DeepSeek, a Chinese artificial intelligence startup, said the artificial intelligence models it trains are comparable to leading models from heavyweight companies such as OpenAI, Meta and Anthropic, but with 11 times less GPU computing and cost. These claims have not yet been fully verified, but this shocking announcement shows that while US sanctions have affected the availability of Chinese artificial intelligence hardware, smart scientists are working hard to extract the best performance from the limited amount of hardware to Reduce the impact of suffocation on China’s AI chip supply. The company has open sourced the model and weights, so we expect testing to be available soon.
Deepseek trained the DeepSeek-V3 Mixture-of-Experts (MoE) language model with 671 billion parameters in just two months using a cluster of 2,048 Nvidia H800 GPUs, representing 2.8 million GPU hours. Paper. In comparison, Meta took 11 times the computing power (30.8 million GPU hours) trained Llama 3 with 405 billion parameters in 54 days using a cluster of 16,384 H100 GPUs.
DeepSeek claims that it uses advanced pipeline algorithms, optimized communication frameworks, and FP8 low-precision computation and communication to significantly reduce the computational and memory requirements typically required for models of this size.
The company used a cluster of 2,048 Nvidia H800 GPUs, each equipped with an NVLink interconnect for GPU-to-GPU and an InfiniBand interconnect for node-to-node communication. In this type of setup, inter-GPU communication is quite fast, but inter-node communication is not, so optimization is key for performance and efficiency. While DeepSeek implemented dozens of optimization techniques to reduce the computational requirements of its DeepSeek-v3, several key techniques enabled it to achieve impressive results.
DeepSeek uses the DualPipe algorithm to overlap computation and communication stages within and between forward and backward micro-batches, thereby reducing pipeline efficiency. In particular, scheduling (routing tokens to experts) and combining (aggregating results) operations are handled in parallel with the computation using custom PTX (Parallel Thread Execution) instructions, which means writing low-level code designed to interact with Nvidia CUDA Dedicated code to the GPU and optimizes its operation. According to DeepSeek, the DualPipe algorithm minimizes training bottlenecks, especially for the cross-node expert parallelism required by the MoE architecture. This optimization allows the cluster to process 14.8 trillion commands with near-zero communication overhead during pre-training. Card.
In addition to implementing DualPipe, DeepSeek limits each token to a maximum of four nodes to limit the number of nodes participating in communication. This reduces traffic and ensures that communication and computation can overlap efficiently.

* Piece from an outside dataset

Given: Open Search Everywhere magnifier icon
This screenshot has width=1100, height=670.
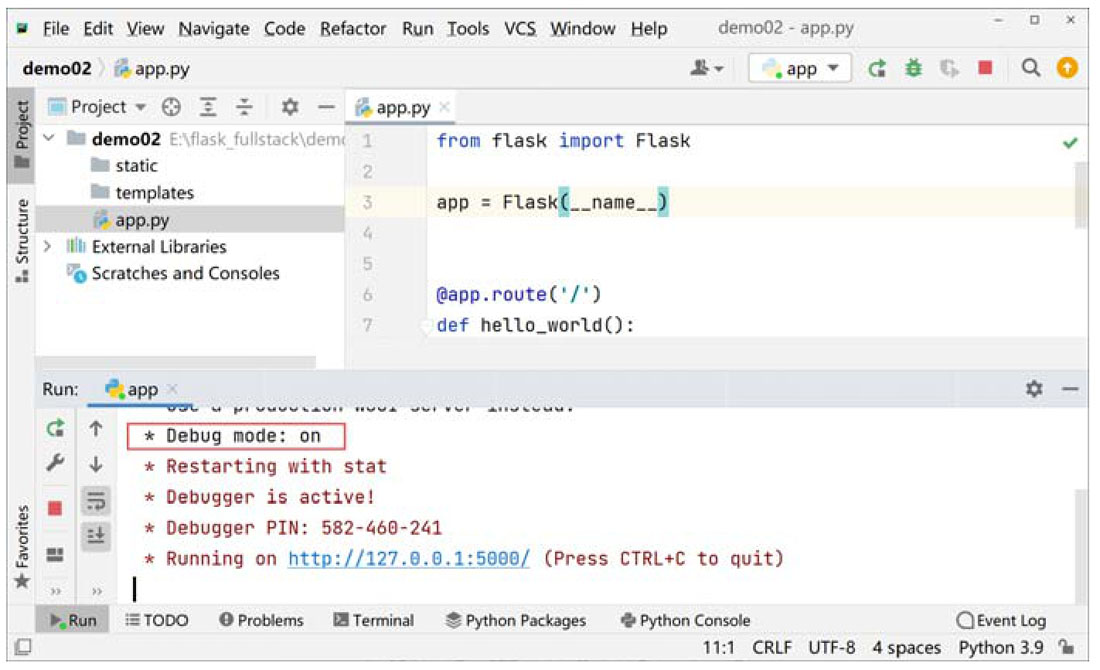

A key factor in reducing computational and communication requirements is the use of low-precision training techniques. DeepSeek uses the FP8 mixed-precision framework, which enables faster operations and reduced memory usage without affecting numerical stability. Key operations such as matrix multiplication are performed in FP8, while sensitive components such as embedding and normalization layers are retained at higher precision (BF16 or FP32) to ensure accuracy. This approach reduces memory requirements while maintaining robust accuracy, with relative training loss errors consistently below 0.25%.
In terms of performance, the company said the DeepSeek-v3 MoE language model is on par with or better than GPT-4x, Claude-3.5-Sonnet, and LLlama-3.1, depending on the benchmark. Of course we have to see a third party prove this benchmark. The company has open sourced the model and weights, so we expect testing to be available soon.
Although DeepSeek-V3 may lag behind cutting-edge models such as GPT-4o or o3 in terms of number of parameters or inference capabilities, DeepSeek’s achievements demonstrate that it is possible to train advanced MoE language models using relatively limited resources. Of course, this requires a lot of optimization and low-level programming, but the results seem to be surprisingly good.
The DeepSeek team realizes that deploying the DeepSeek-V3 model requires advanced hardware and a deployment strategy that separates the pre-filling and decoding stages, which may not be possible for small companies due to lack of resources.
“While acknowledging its strong performance and cost-effectiveness, we also recognize that DeepSeek-V3 has some limitations, especially in terms of deployment,” the company’s paper reads. “First, to ensure efficient inference, DeepSeek-V3 The recommended deployment unit of V3 is relatively large, which may burden small teams. Secondly, although our DeepSeek-V3 deployment strategy has achieved an end-to-end generation speed that is more than twice that of DeepSeek-V2, there are still further enhancements. Fortunately, with the development of more advanced hardware, these limitations are expected to be solved naturally.